No need, since we already found the point of disagreement. (But if you’re curious, the difference is that sgd makes a change in the direction of the gradient, and this one wouldn’t.)
- John_Maxwell 22 Oct 2019 23:33 UTC
  LW: 2 AF: 1
  AF Parent
  
  it seems plausible that someone training the Predict-O-Matic like that would think they’re doing supervised learning, while they’re actually closer to RL.
  
  How’s that?
  - Lukas Finnveden 23 Oct 2019 9:45 UTC
    LW: 1 AF: 1
    AF Parent
    Assuming that people don’t think about the fact that Predict-O-Matic’s predictions can affect reality (which seems like it might have been true early on in the story, although it’s admittedly unlikely to be true for too long in the real world), they might decide to train it by letting it make predictions about the future (defining and backpropagating the loss once the future comes about). They might think that this is just like training on predefined data, but now the Predict-O-Matic can change the data that it’s evaluated against, so there might be any number of ‘correct’ answers (rather than exactly 1). Although it’s a blurry line, I’d say this makes it’s output more action-like and less prediction-like, so you could say that it makes the training process a bit more RL-like.
    - John_Maxwell 23 Oct 2019 23:05 UTC
      LW: 2 AF: 1
      AF Parent
      I think it depends on internal details of the Predict-O-Matic’s prediction process. If it’s still using SGD, SGD is not going to play the future forward to see the new feedback mechanism you’ve described and incorporate it into the loss function which is being minimized. However, it’s conceivable that given a dataset about its own past predictions and how they turned out, the Predict-O-Matic might learn to make its predictions “more self-fulfilling” in order to minimize loss on that dataset?

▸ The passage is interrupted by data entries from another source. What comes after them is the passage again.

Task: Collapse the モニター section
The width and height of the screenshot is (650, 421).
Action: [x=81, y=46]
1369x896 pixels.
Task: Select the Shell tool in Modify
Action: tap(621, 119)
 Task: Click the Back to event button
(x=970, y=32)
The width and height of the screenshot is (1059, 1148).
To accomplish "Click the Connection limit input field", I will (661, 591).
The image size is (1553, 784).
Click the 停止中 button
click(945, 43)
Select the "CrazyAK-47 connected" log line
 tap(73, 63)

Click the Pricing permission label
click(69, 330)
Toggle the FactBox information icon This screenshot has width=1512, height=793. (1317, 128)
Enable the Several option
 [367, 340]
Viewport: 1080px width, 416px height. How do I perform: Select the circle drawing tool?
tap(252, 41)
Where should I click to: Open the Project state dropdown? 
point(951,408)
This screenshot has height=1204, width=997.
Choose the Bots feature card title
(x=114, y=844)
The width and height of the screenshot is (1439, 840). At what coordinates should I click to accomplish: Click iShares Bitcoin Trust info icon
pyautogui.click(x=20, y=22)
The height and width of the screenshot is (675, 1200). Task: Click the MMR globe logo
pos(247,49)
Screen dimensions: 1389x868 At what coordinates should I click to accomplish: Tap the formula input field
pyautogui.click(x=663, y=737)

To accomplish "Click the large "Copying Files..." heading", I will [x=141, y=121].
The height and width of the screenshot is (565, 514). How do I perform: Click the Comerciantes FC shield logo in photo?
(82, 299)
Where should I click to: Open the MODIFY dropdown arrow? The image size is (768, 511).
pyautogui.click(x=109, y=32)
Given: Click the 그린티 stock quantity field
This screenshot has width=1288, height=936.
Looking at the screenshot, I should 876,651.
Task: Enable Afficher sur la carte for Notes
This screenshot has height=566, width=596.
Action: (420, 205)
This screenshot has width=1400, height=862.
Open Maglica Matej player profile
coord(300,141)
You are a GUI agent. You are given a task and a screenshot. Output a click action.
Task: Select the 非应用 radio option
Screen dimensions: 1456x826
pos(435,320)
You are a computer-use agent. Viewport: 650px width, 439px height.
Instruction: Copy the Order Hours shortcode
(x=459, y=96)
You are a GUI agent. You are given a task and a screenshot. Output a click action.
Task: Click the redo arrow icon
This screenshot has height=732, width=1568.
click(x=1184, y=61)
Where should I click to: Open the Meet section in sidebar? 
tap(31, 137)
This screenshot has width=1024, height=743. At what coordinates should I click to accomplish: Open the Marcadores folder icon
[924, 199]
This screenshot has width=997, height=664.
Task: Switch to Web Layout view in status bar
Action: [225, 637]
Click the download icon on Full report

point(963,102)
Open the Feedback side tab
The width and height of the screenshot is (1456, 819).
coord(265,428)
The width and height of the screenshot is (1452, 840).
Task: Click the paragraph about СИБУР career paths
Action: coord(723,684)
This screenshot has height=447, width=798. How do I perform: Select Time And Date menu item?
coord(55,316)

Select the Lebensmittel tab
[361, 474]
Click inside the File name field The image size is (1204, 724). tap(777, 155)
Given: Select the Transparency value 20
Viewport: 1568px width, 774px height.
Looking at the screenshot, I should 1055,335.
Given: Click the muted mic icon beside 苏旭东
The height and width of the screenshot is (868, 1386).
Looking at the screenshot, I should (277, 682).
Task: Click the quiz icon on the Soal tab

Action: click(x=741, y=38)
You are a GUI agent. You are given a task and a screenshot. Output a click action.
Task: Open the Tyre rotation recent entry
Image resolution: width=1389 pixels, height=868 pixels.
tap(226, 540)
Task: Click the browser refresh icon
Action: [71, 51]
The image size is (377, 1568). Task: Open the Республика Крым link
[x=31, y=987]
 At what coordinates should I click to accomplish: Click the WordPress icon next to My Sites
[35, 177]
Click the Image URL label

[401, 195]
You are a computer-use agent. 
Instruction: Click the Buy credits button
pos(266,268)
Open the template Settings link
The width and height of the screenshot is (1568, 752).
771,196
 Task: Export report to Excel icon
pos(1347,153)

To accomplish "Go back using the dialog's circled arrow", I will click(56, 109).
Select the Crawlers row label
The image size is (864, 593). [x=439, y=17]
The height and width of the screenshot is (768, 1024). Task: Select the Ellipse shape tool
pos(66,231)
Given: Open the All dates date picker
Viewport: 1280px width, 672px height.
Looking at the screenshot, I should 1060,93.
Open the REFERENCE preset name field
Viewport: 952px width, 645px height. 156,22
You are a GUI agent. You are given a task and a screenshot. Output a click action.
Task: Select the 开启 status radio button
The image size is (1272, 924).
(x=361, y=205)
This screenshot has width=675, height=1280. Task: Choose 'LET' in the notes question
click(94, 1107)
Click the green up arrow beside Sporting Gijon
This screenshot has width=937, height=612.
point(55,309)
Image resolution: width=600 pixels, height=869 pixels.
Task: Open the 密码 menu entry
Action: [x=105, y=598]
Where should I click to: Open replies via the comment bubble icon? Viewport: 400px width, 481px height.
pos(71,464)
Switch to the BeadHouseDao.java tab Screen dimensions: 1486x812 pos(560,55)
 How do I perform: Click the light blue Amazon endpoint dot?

      - Lukas Finnveden 24 Oct 2019 10:44 UTC
        LW: 1 AF: 1
        AF Parent
        
        SGD is not going to play the future forward to see the new feedback mechanism you’ve described and incorporate it into the loss function which is being minimized
        
        My ‘new feedback mechanism’ is part of the training procedure. It’s not going to be good at that by ‘playing the future forward’, it’s going to become good at that by being trained on it.
        
        I suspect we’re using SGD in different ways, because everything we’ve talked about seems like it could be implemented with SGD. Do you agree that letting the Predict-O-Matic predict the future and rewarding it for being right, RL-style, would lead to it finding fixed points? Because you can definitely use SGD to do RL (first google result).
        
        John_Maxwell 26 Oct 2019 15:57 UTC
        LW: 2 AF: 1
        AF Parent
        
        I suspect we’re using SGD in different ways, because everything we’ve talked about seems like it could be implemented with SGD. Do you agree that letting the Predict-O-Matic predict the future and rewarding it for being right, RL-style, would lead to it finding fixed points? Because you can definitely use SGD to do RL (first google result).
        
        Fair enough, I was thinking about supervised learning.